Kennen Sie „Senjutsu“? Das ist das neue Album von Iron Maiden – wie üblich randvoll mit deftigem, dynamischem Hardrock. Die Q Active 400 holte das Beste aus diesen Kaskaden heraus. Hier und da beschlich uns das Gefühl, die Kleine hätte sich verschluckt. Da wurde mitunter komprimiert und die musikimmanente Grobdynamik geglättet. >>
Wie kommen wir aus dieser Handbremsen- Falle heraus? Wir müssen die Musikrichtung wechseln. Nicht weniger Dynamik, aber feiner gestaffelt. Das Boston Symphony Orchestra spielt Schostakowitschs fünfte Sinfonie unter Andris Nelsons, eine Live- Aufnahme (DGG). Die Q Acoustics staffelte den Raum, zeigte die Weite, dazu die Wucht von Kontrabässen und gedoppelter Kesselpauke – hier wuchs sie weit über ihre kompakten Maße hinaus.
DER PEGEL ENTSCHEIDET
Also kein Rock, sondern eher Klassik? Das wäre ein Fehler. Es kommt auf die gewünschte Lautstärke an. Die Q Active 400 kann und will nicht brachial laut, denn auch ihre internen HochleistungsEndstufen können nicht zaubern. Gehobene Zimmerlautstärke ist aber selbstverständlich möglich.

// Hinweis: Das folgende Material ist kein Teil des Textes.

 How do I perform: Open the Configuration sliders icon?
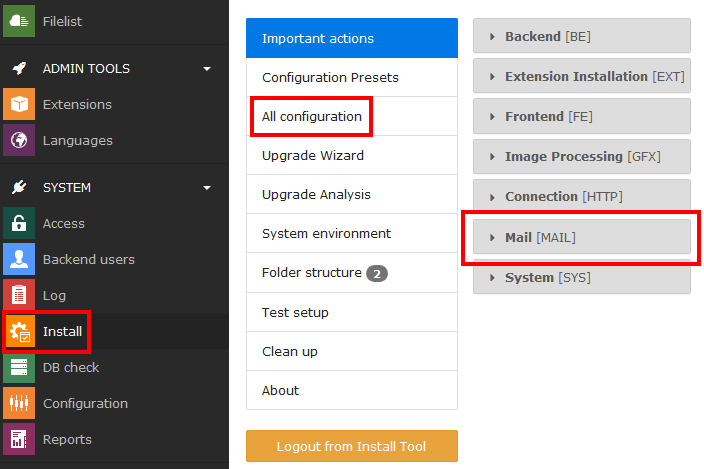click(x=18, y=403)
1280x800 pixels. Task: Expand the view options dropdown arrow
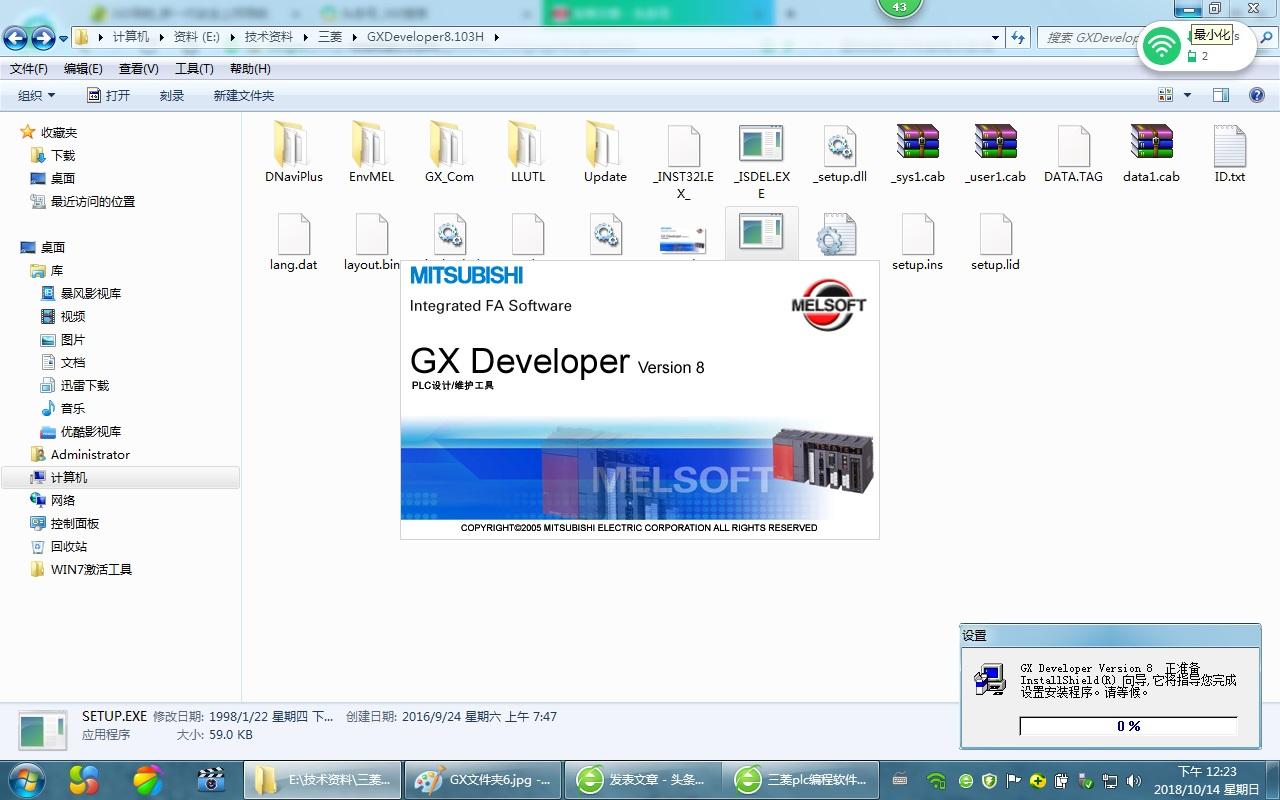(x=1187, y=95)

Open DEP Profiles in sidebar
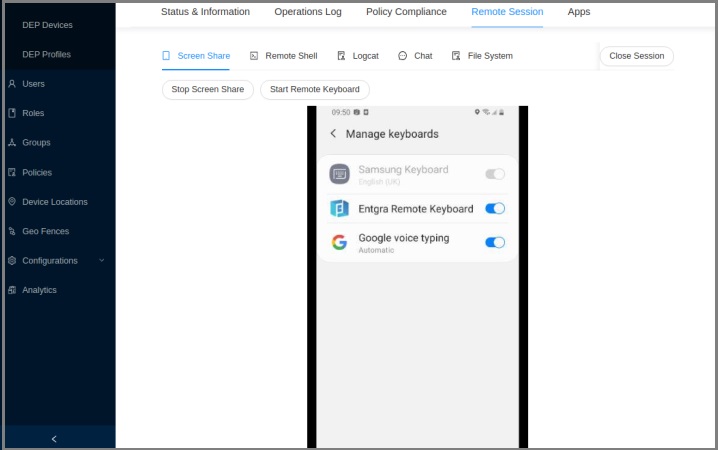coord(46,54)
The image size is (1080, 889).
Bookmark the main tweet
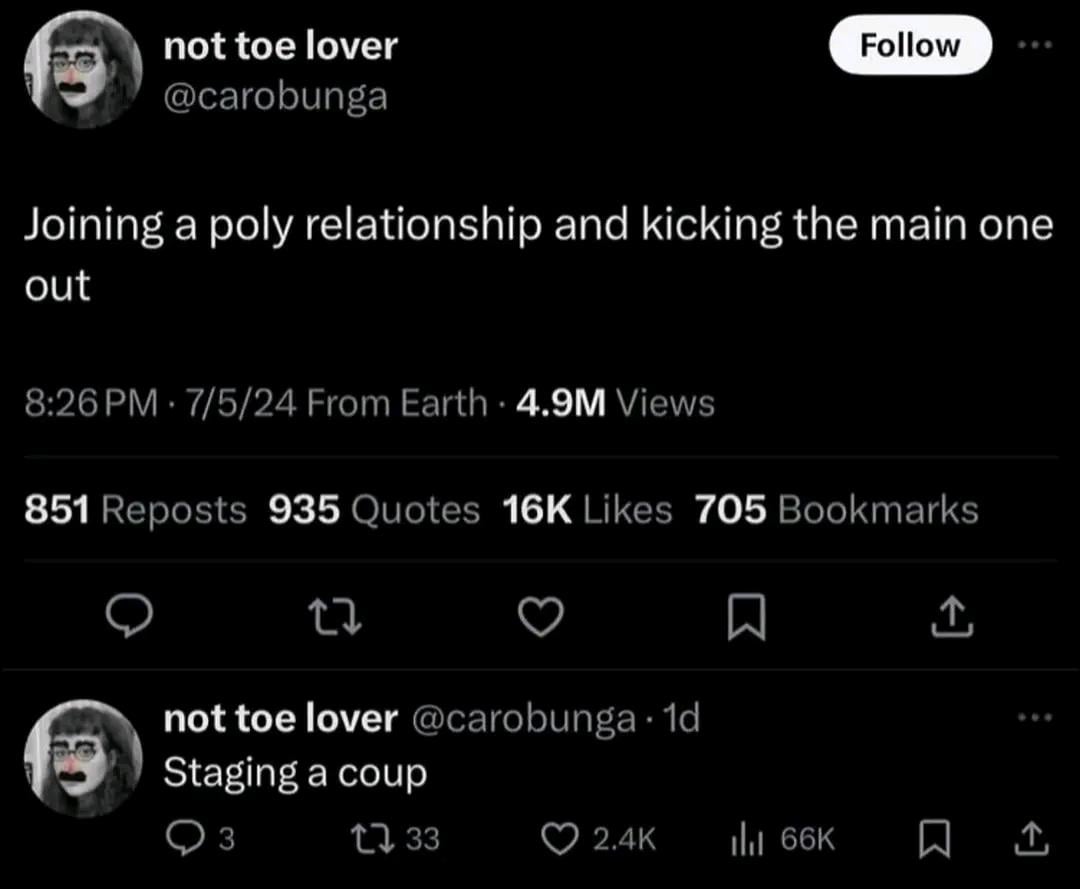click(x=747, y=616)
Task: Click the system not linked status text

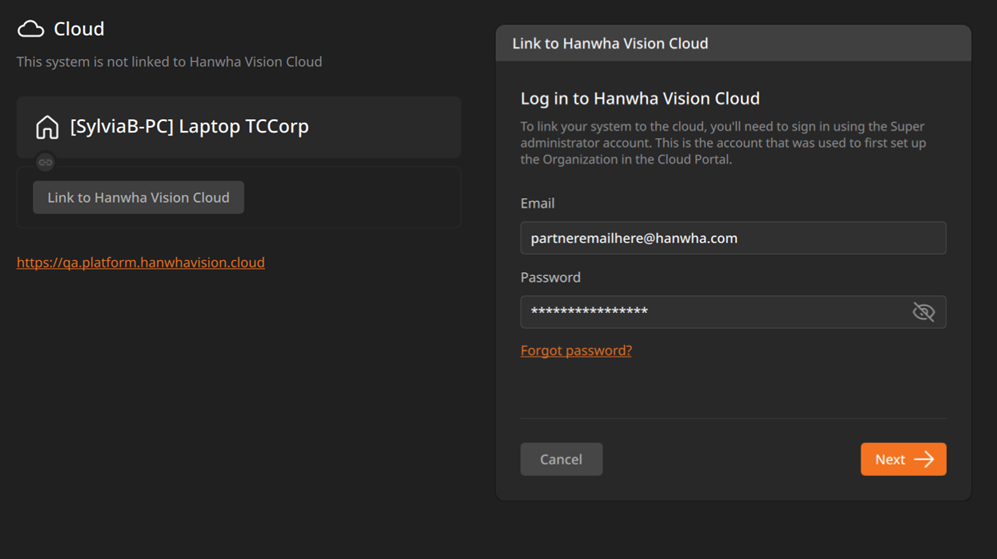Action: 169,62
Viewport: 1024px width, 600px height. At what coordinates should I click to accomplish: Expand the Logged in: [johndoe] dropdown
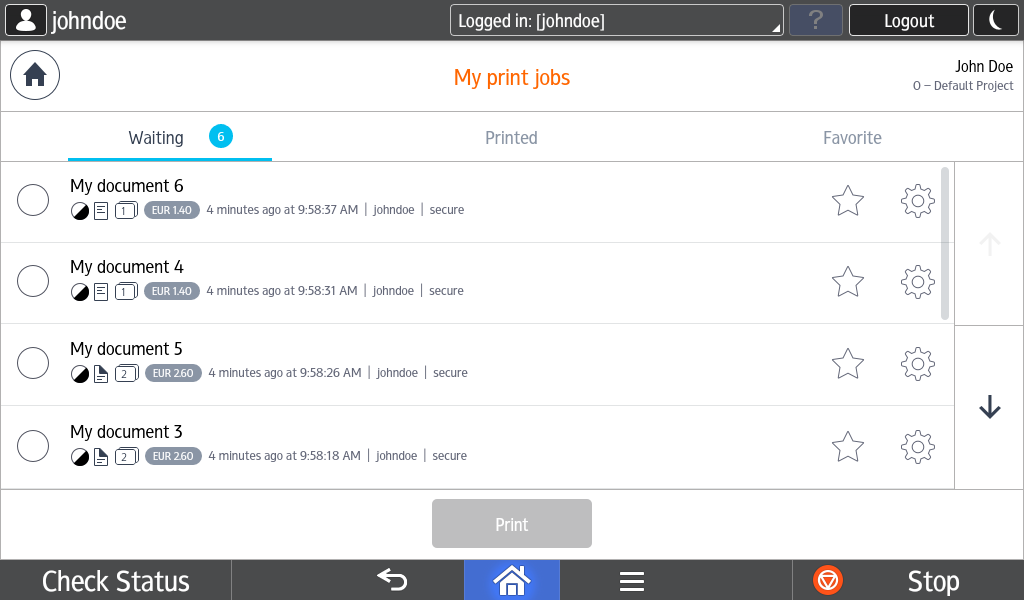pos(616,20)
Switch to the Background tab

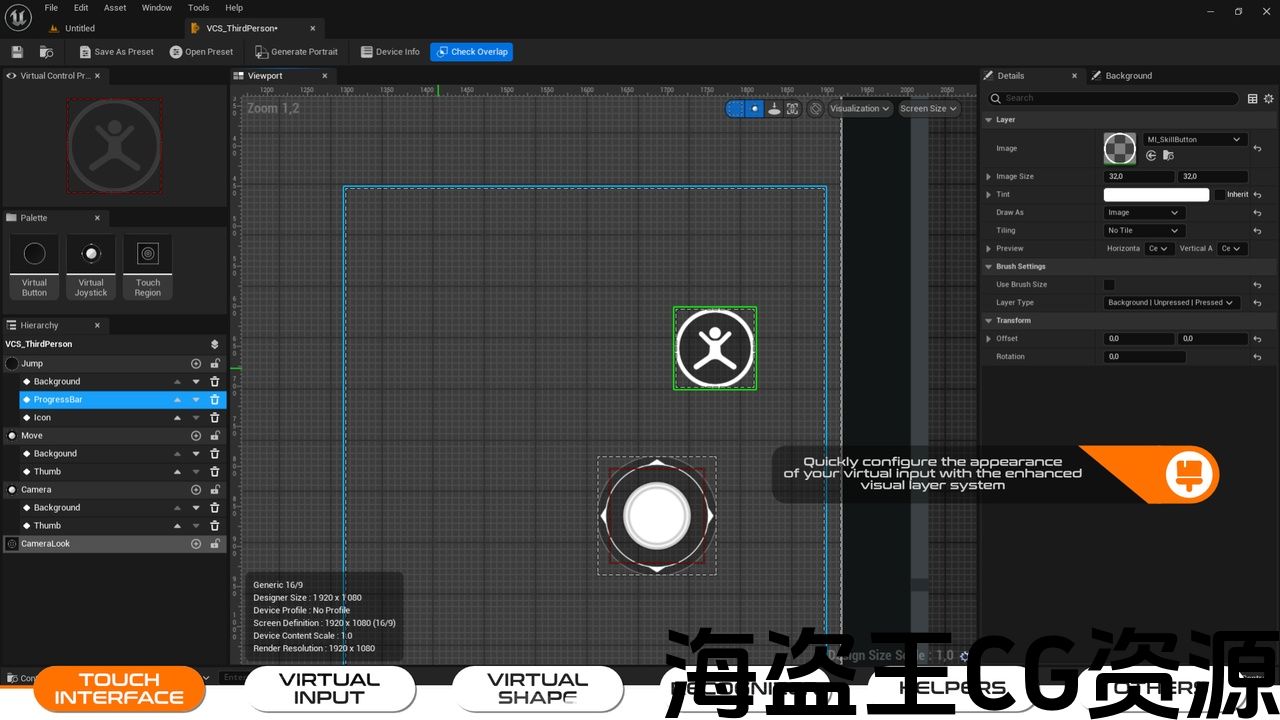(x=1128, y=76)
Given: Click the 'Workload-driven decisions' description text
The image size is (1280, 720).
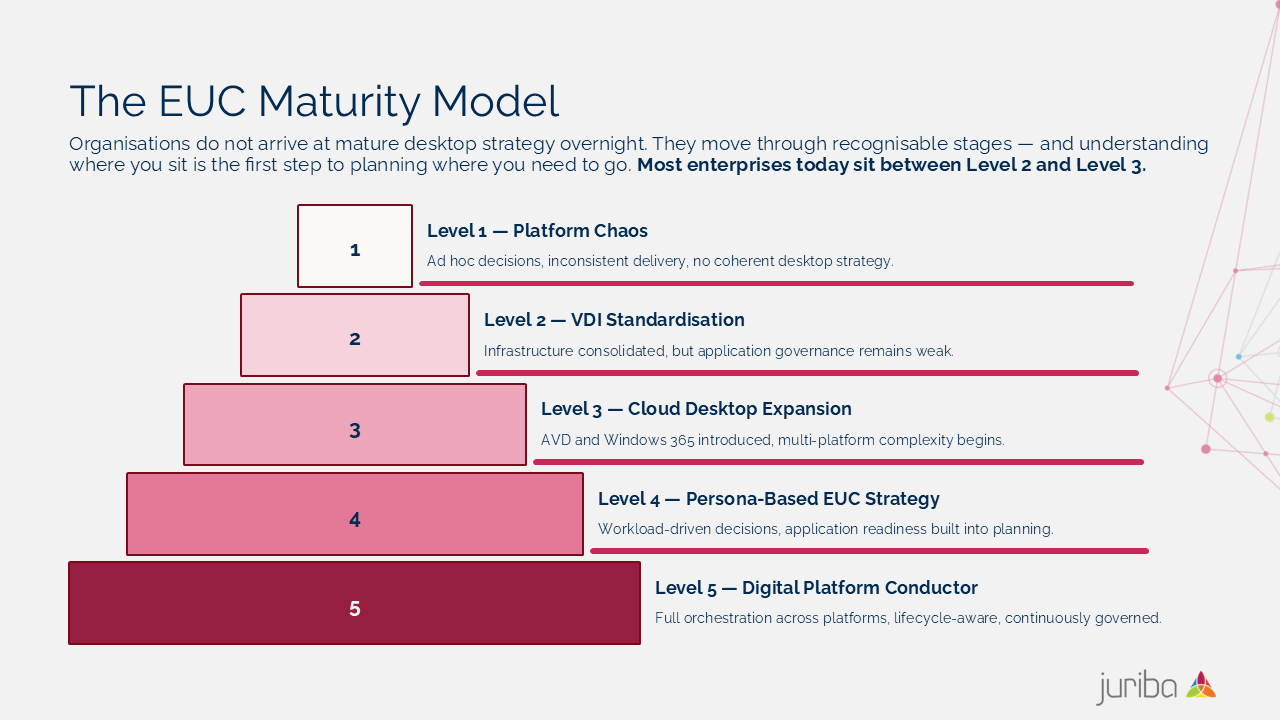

Wie wäre es mit populärem Jazz? Greifen wir zu Till Brönner mit seinem Album „Nightfall“. Das haben wir in HiRes, aber auch als schwarze Scheibe. Das wäre doch was – damit können wir gleich den MM- Port ausprobieren. Hinein in den ersten Song. Brönner hat seinen Gefährten Dieter Ilg mitsamt seinem Kontrabass ins Studio einbestellt. Also nur zwei Instrumente. Aber toll, was die beiden Herren aus dem Leonard Cohen Song „A Thousand Kisses Deep“formen. Kontur muss her.
Wie hielt es die Q Active mit diesem audiophilen Wert? Erstaunlich. Halb links der Bass, halb rechts der Mann mit der Trompete. Alles sehr markant und klar in der Struktur. Da flirrten die Membranen, wozu vor allem der schreitende Bass beitrug. Das machte die Q Acoustics wirklich gut. Das hatte Spiellaune und sah blendend aus: Ein Plattenspieler in der Mitte, die kleinen Säulen davon links und rechts. Feinster, gelebter Minimalismus.